Sanjaya is now just humiliating himself every week. This is like when people dress up their dogs. William Hung was cringing. Please vote him off before Tony Bennett week. I beg of you.

I must say I was impressed with Lulu. Good coaching and she looks great. I’m sure Diana Ross is saying (or slurring), “Yeah, she had work done.” True, but unlike you she went to an excellent plastic surgeon not Madame Tussaud.
Peter Noone was the sexiest man alive in 2002? Now I begin to understand Sanjaya.
Haley Scarnato could have sung the Iraqi national anthem she’ll still get 30,000,000 votes for wearing that braless top. Wow. That little girl and every 20-year old boy was crying when she jiggled through her number. Melinda Doolittle had far and away the best vocal of the night but Haley’s performance will be the most downloaded by 12,000%.
Chris Richardson has the same thrilling command in his voice as power balladeer, Herb Alpert.
Simon Cowell never heard of “Don’t Let the Sun Catch You Crying” by Gerry & the Pacemakers? And he’s a Brit?? Did he spend 1964 in his room listening to his Matt Monroe album?
Was that a pattern on Uncle Fester, Phil Stacey’s shirt or sweat stains?
I love Jordin Sparks. Love her new silky straight hair. Love her personality. Love her smile. Love her voice.

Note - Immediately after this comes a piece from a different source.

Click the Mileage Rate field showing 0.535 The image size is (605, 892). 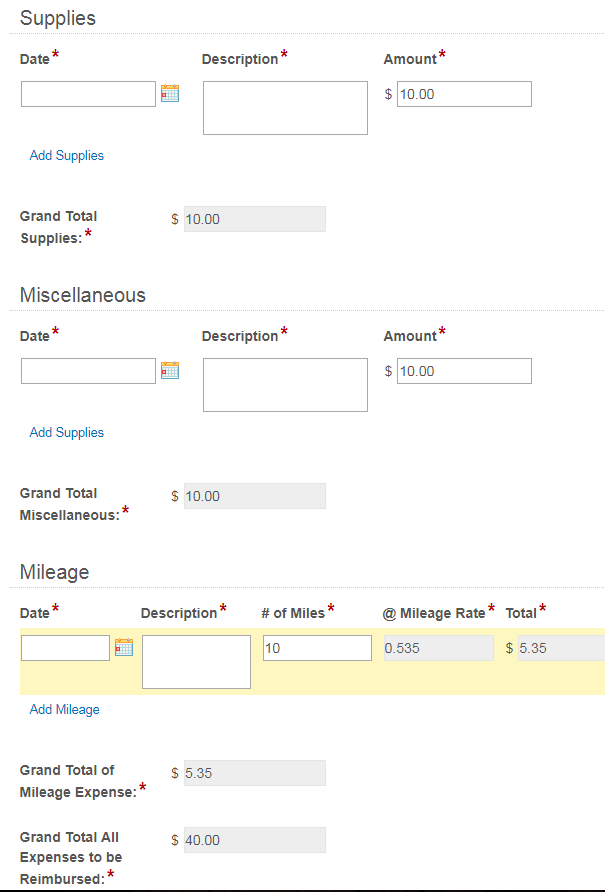click(x=439, y=648)
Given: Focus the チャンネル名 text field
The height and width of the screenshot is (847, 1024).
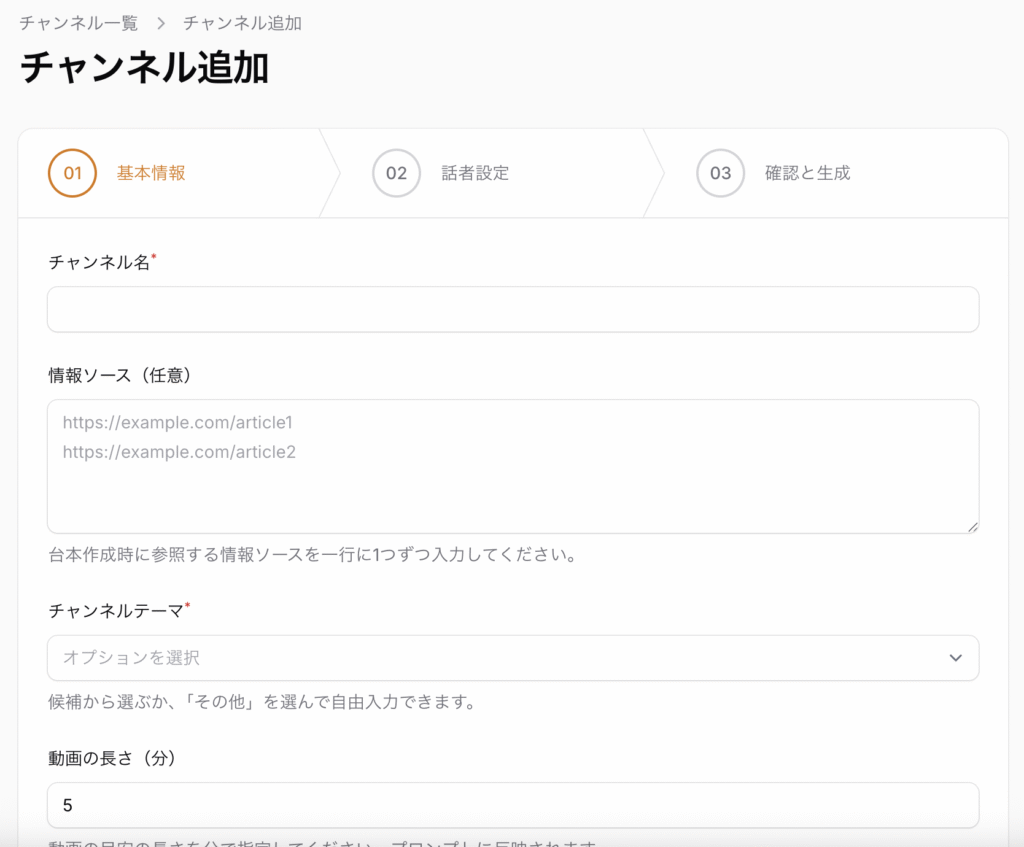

I couldn’t believe Simon had a problem with her song, “I Who Have Nothing” becaus
e it was gloomy. As my daughter, Annie said, “from the ray of sunshine that is Simon Cowell.”Another Lulu classic no one chose: “Oh Me Oh My, I’m a Fool For You”. Stephanie Edwards would be sitting pretty had she sung these poignant lyrics:
“I'll stage a ballet on a table top, Command performance finger size. Though I ain't got no tune my show won't flop, Cause I'll find the music in your eye.”
New Coke glasses this week. Cut to little girl crying.
When Blake Lewis was singing, I couldn’t tell, was Paula raising her arms or legs over her head?
If I were Stephanie, Gina, or Phil I’d be booking airline tickets right about now. If I were Sanjaya I’d be checking when the next flight to the moon is.
Lulu was right that LaKisha should have sung “You’re My World” instead of “Diamond’s Are Forever”. The sexy, sultry act was more “yikes” than “yo”.
Chris Sligh now has a hook -- “Fro Patrol”. So much better than “the Preferred Nerd”.
That little girl needs meds. Really.
Is Haley’s performance on line yet? God, I hate myself.